ASSIGNMENT: Transcribe the records below word for word, leaving every picture out.

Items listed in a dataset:
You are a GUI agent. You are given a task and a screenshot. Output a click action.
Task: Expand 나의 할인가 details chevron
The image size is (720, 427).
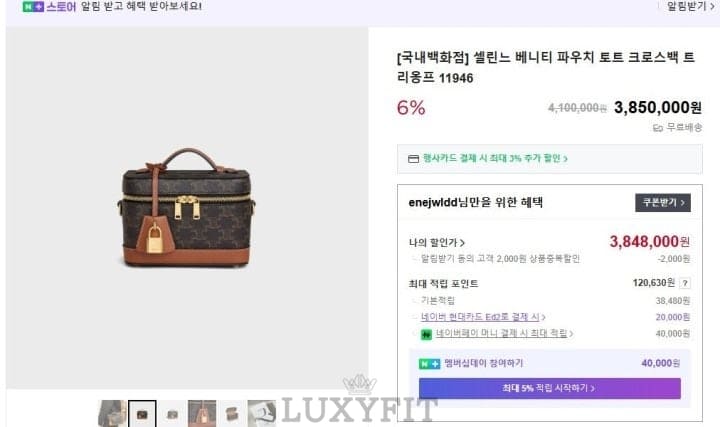pyautogui.click(x=462, y=242)
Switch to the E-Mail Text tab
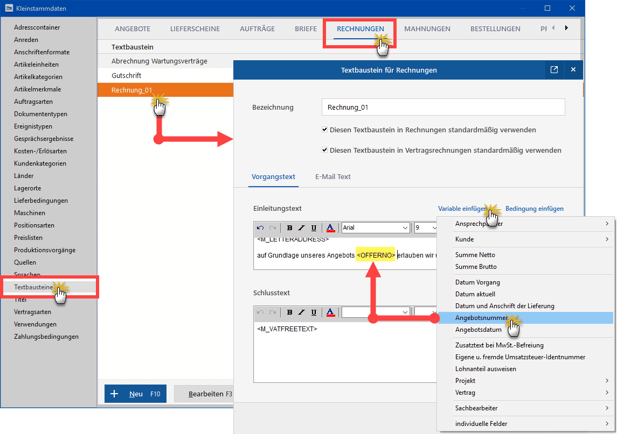The height and width of the screenshot is (434, 624). click(x=333, y=177)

EXERCISE OUTPUT:
You are a GUI agent. You are given a task and a screenshot. Output a click action.
Task: Expand 나의 할인가 details chevron
The image size is (720, 427).
pyautogui.click(x=462, y=242)
Switch to the E-Mail Text tab
The height and width of the screenshot is (434, 624). click(x=333, y=177)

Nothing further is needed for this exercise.